2. The drill bit as set forth in claim 1 , wherein the first plurality of cutting elements are greater in number than the second plurality of cutting elements.
3. The drill bit as set forth in claim 1 , wherein the cutting elements of the first plurality are greater in size than the cutting elements of the second plurality.
4. The drill bit as set forth in claim 1 , wherein the second cutter profile is offset inwardly from the first cutter profile.
5. The drill bit as set forth in claim 1 , wherein the second cutter profile is offset outwardly from the first cutter profile.
6. The drill bit as set forth in claim 1 , wherein the second cutter profile runs along a cone section.
7. The drill bit as set forth in claim 6 , wherein the first cutter profile runs along a gage section, a shoulder section, and a nose section, but not the cone section.
8. The drill bit as set forth in claim 1 , wherein the second cutter profile runs along a nose section.
9. The drill bit as set forth in claim 8 , wherein the first cutter profile runs along a gage section, a shoulder section, and a cone section, but not the nose section.
10. A drill bit, such as for drilling into an earth formation, the drill bit comprising:
a bit body;
a plurality of blades disposed on the bit body;
a first plurality of cutting elements disposed on the blades, such that the first plurality of cutting elements define a first cutter profile; and
a second plurality of cutting elements disposed on the blades, such that the second plurality of cutting elements are fewer in number than the first plurality of cutting elements and define a second cutter profile offset from the first cutter profile,
wherein the first cutter profile runs along a gage section and a shoulder section, and wherein the second cutter profile exclusively runs along at least a portion of at least one of a nose section and a cone section.
11. The drill bit as set forth in claim 10 , wherein the second cutter profile is offset inwardly from the first cutter profile.
12. The drill bit as set forth in claim 10 , wherein the second cutter profile is offset outwardly from the first cutter profile.
13. The drill bit as set forth in claim 1 , wherein the second cutter profile is offset from the first cutter profile by at least 0.15 inches.

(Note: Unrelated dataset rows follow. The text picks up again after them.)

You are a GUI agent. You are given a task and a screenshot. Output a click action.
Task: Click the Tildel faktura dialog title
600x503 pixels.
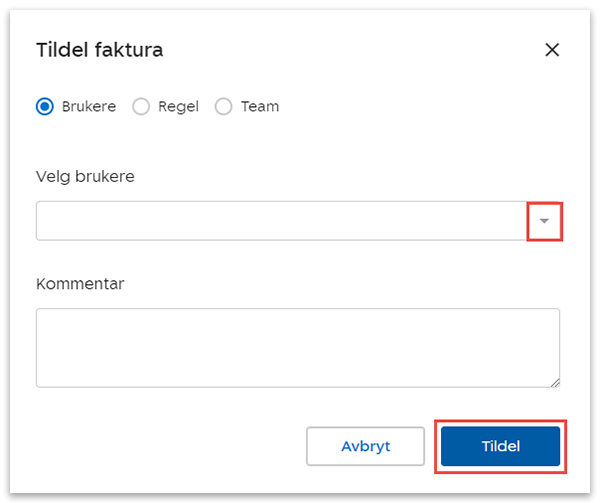99,49
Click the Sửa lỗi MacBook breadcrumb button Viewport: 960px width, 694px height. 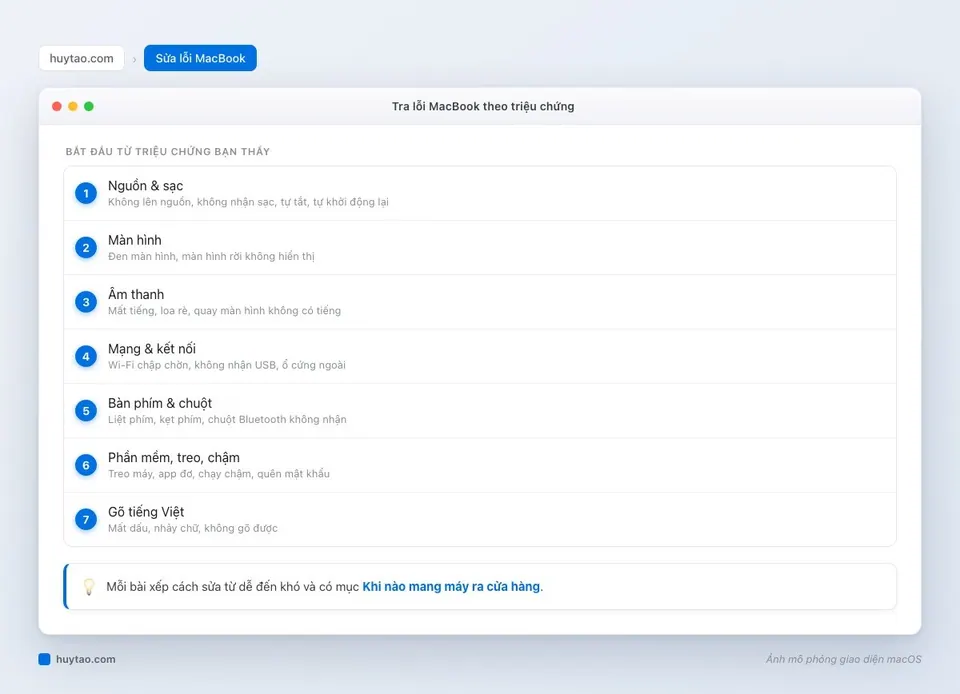pyautogui.click(x=200, y=58)
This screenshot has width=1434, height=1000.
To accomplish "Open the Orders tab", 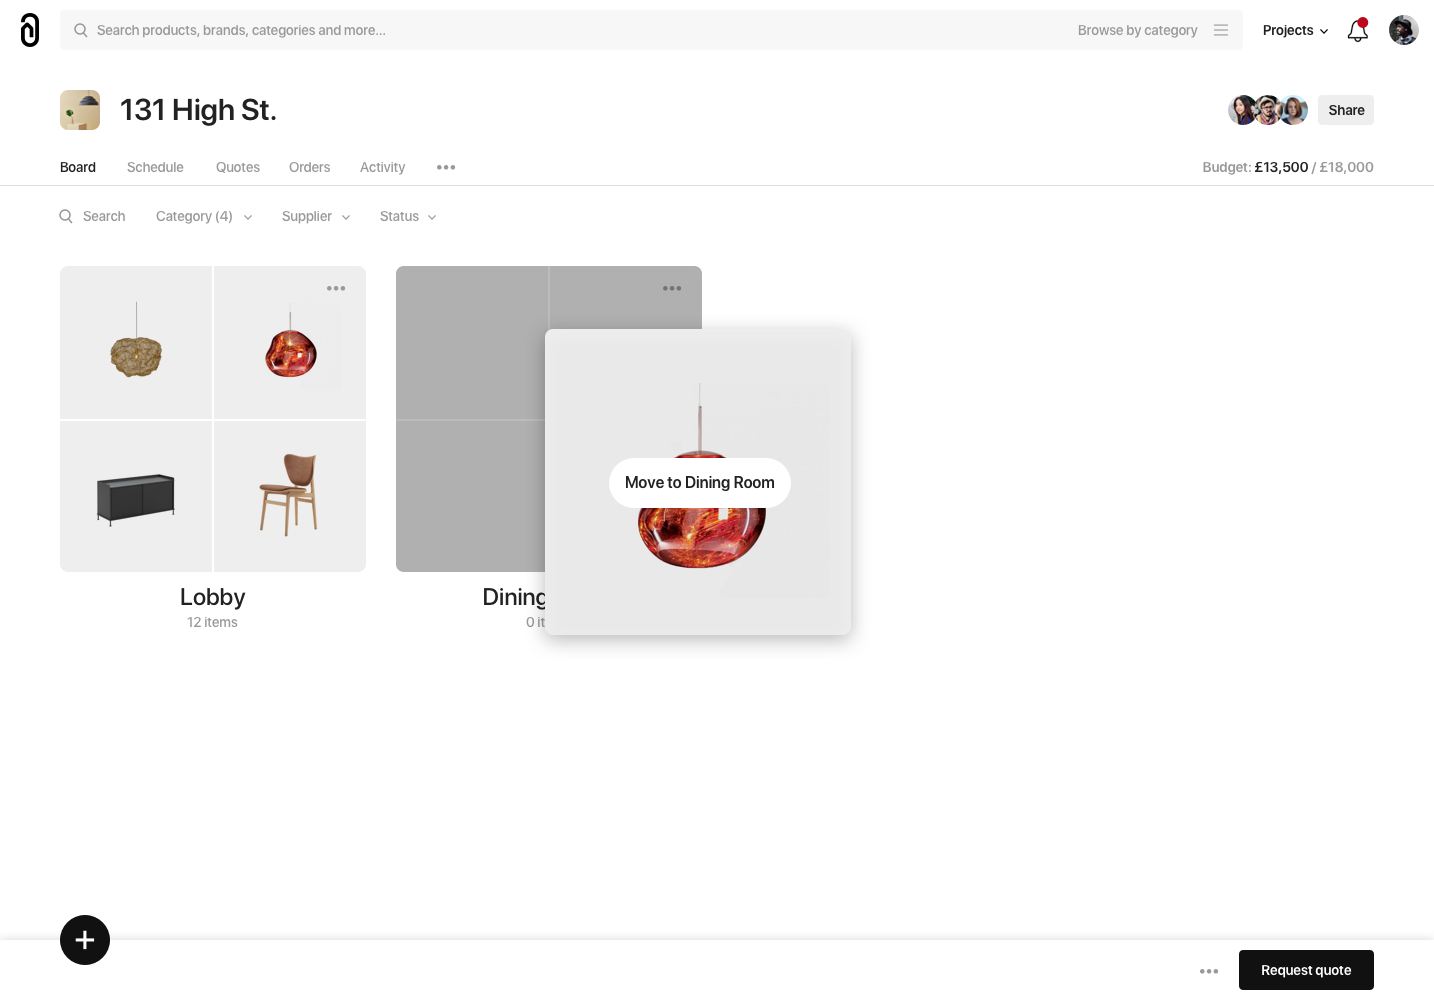I will pos(309,167).
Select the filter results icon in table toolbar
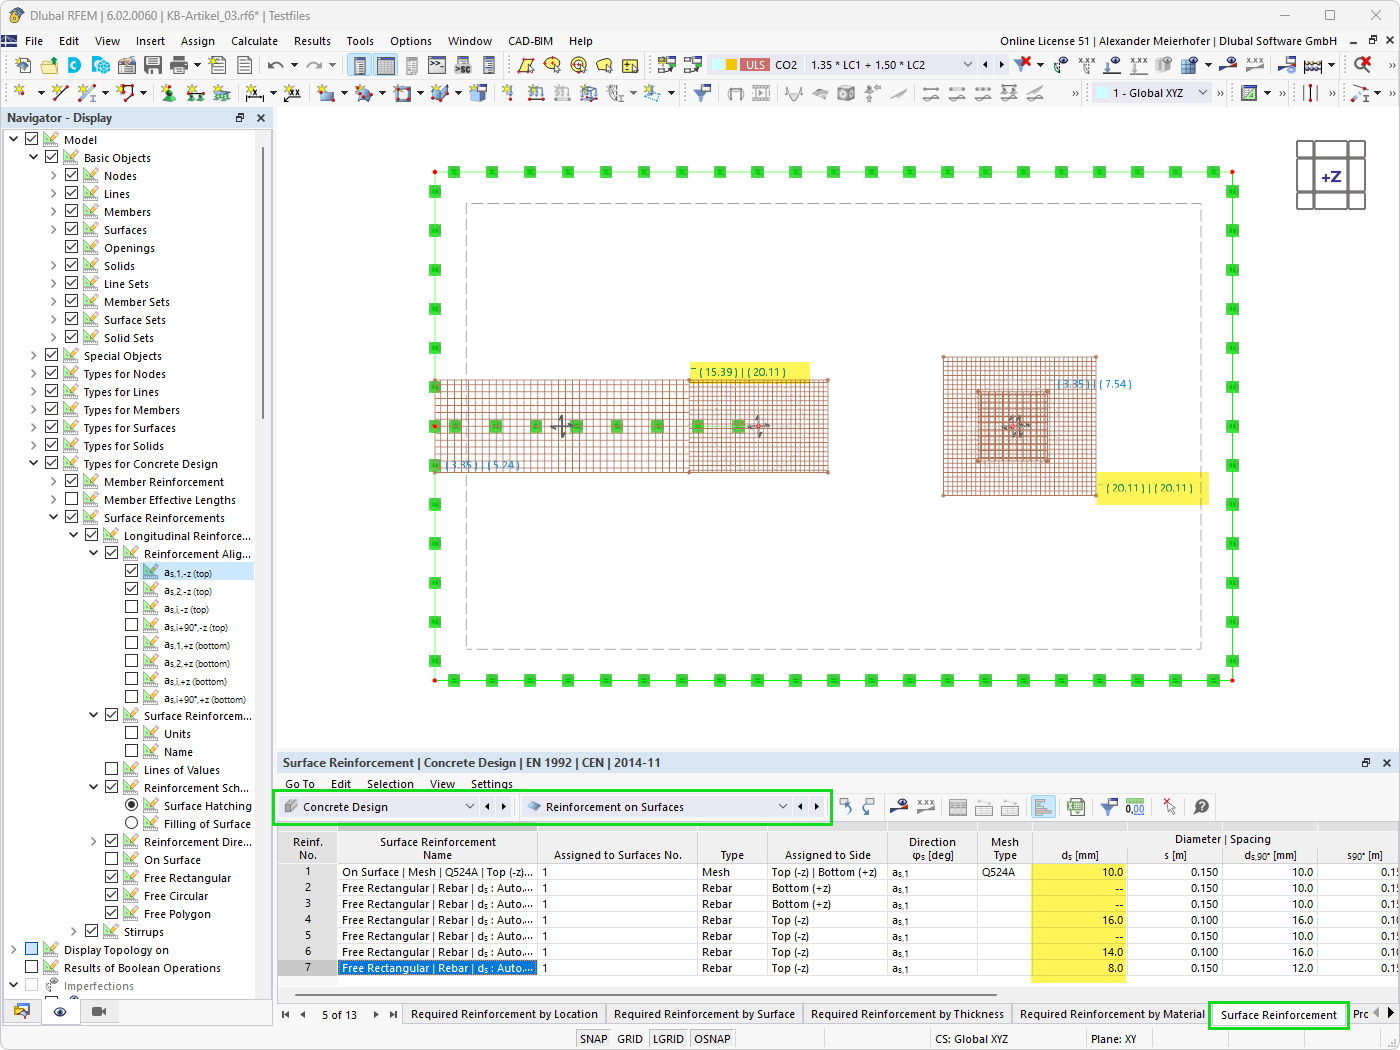 tap(1108, 807)
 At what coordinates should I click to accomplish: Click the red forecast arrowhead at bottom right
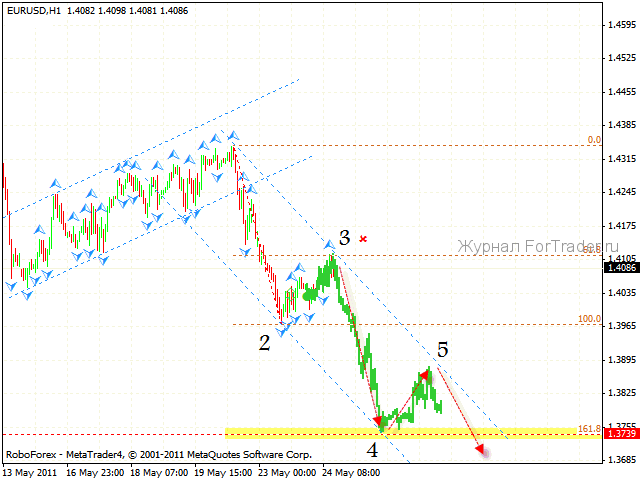(x=481, y=451)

14. The drill bit as set forth in claim 1 , wherein the second cutter profile is offset from the first cutter profile between twenty-five and seventy-five percent of an average diameter of the first plurality of cutting elements.
15. The drill bit as set forth in claim 1 , wherein the second cutter profile is offset from the first cutter profile between twenty-five and seventy-five percent of an average diameter of the second plurality of cutting elements.

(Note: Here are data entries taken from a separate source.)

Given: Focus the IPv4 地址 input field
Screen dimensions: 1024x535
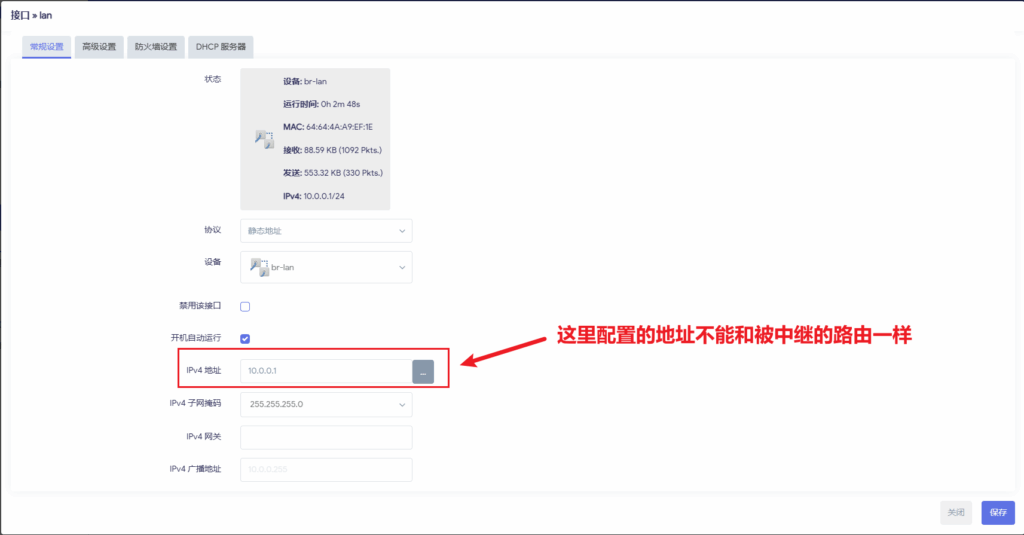Looking at the screenshot, I should [x=326, y=371].
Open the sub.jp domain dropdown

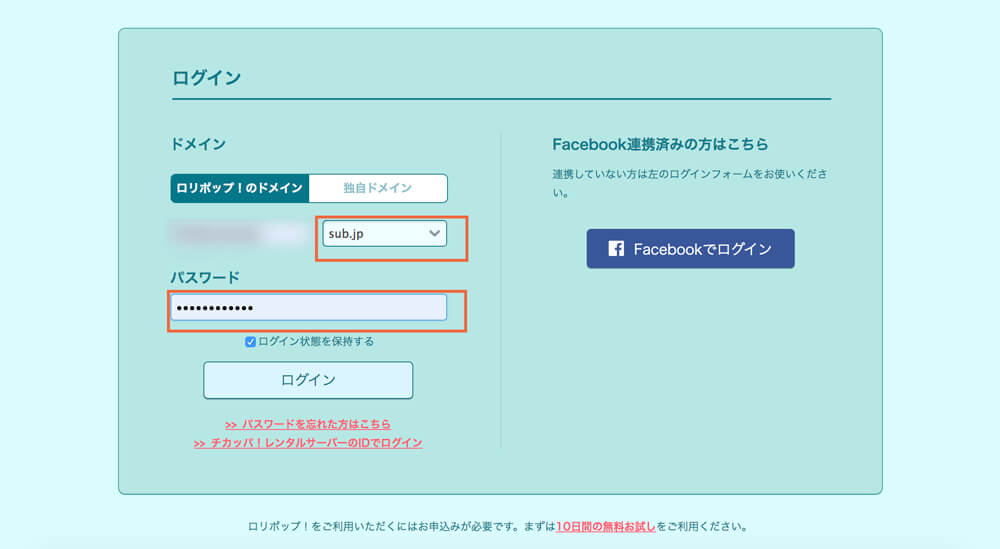click(x=385, y=233)
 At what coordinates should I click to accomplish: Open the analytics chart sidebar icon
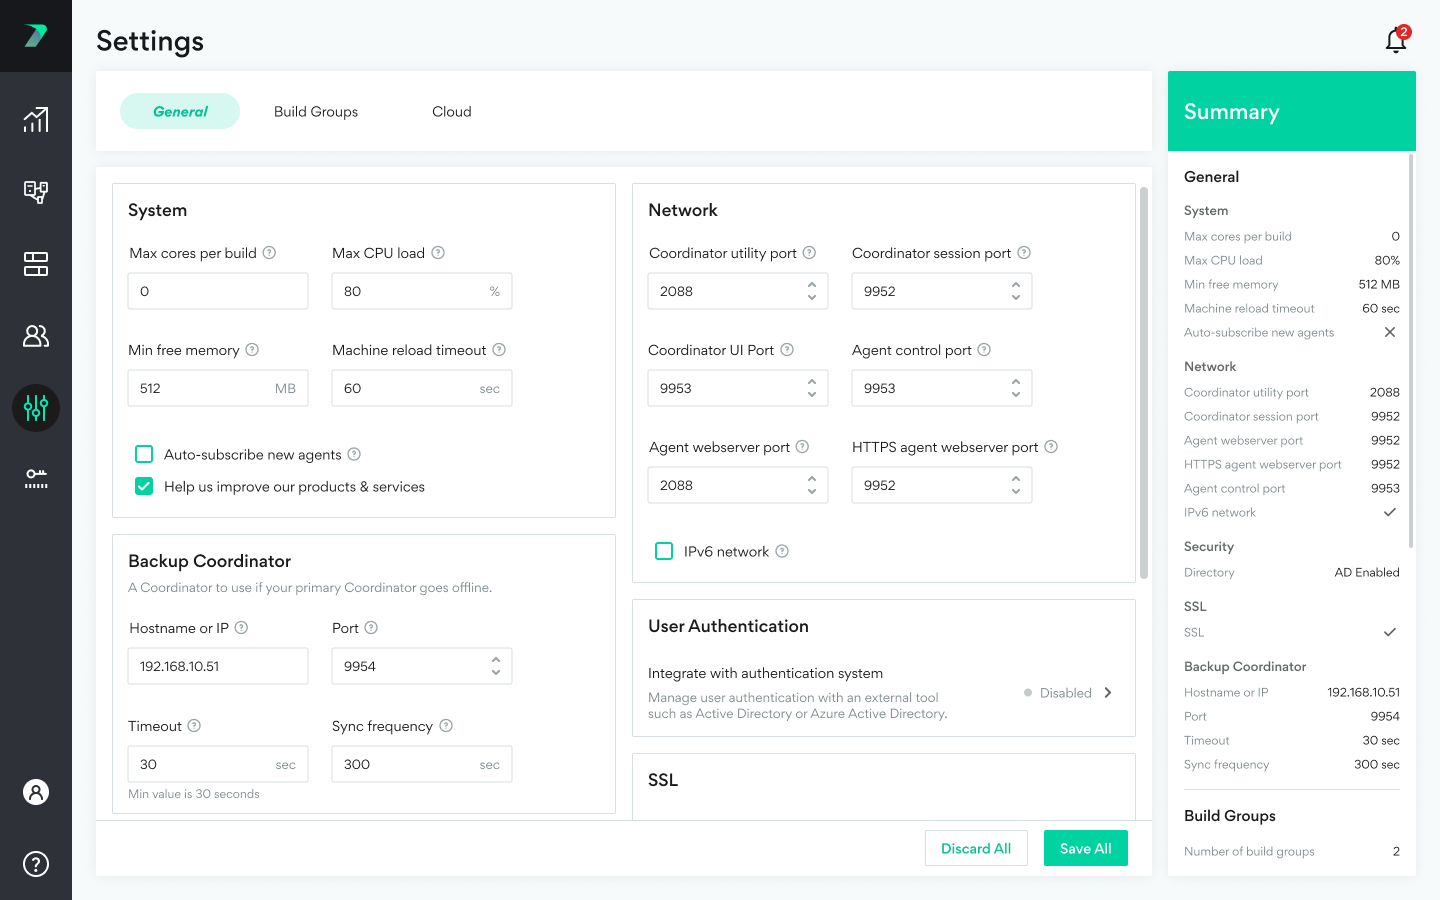(36, 120)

16. The drill bit as set forth in claim 1 , wherein the second cutter profile is offset from the first cutter profile between twenty-five and seventy-five percent of an average diameter of the cutting elements.
17. The drill bit as set forth in claim 10 , wherein the second cutter profile is offset from the first cutter profile by at least 0.15 inches.
18. The drill bit as set forth in claim 10 , wherein the second cutter profile is offset from the first cutter profile between twenty-five and seventy-five percent of an average diameter of the first plurality of cutting elements.
19. The drill bit as set forth in claim 10 , wherein the second cutter profile is offset from the first cutter profile between twenty-five and seventy-five percent of an average diameter of the second plurality of cutting elements.
20. The drill bit as set forth in claim 10 , wherein the second cutter profile is offset from the first cutter profile between twenty-five and seventy-five percent of an average diameter of the cutting elements.
21. A drill bit, such as for drilling into an earth formation, the drill bit comprising:
a bit body;
a plurality of blades disposed on the bit body;
a first plurality of cutting elements disposed on the blades, such that the first plurality of cutting elements define a first cutter profile; and
a second plurality of cutting elements disposed on the blades, such that the second plurality of cutting elements define a second cutter profile offset from the first cutter profile,
wherein the second cutter profile is offset from the first cutter profile by at least 0.15 inches.
22. A drill bit, such as for drilling into an earth formation, the drill bit comprising:
a bit body;
a plurality of blades disposed on the bit body;
a first plurality of cutting elements disposed on the blades, such that the first plurality of cutting elements define a first cutter profile; and
a second plurality of cutting elements disposed on the blades, such that the second plurality of cutting elements define a second cutter profile offset from the first cutter profile,
wherein the second cutter profile is offset from the first cutter profile between twenty-five and seventy-five percent of an average diameter of the first plurality of cutting elements.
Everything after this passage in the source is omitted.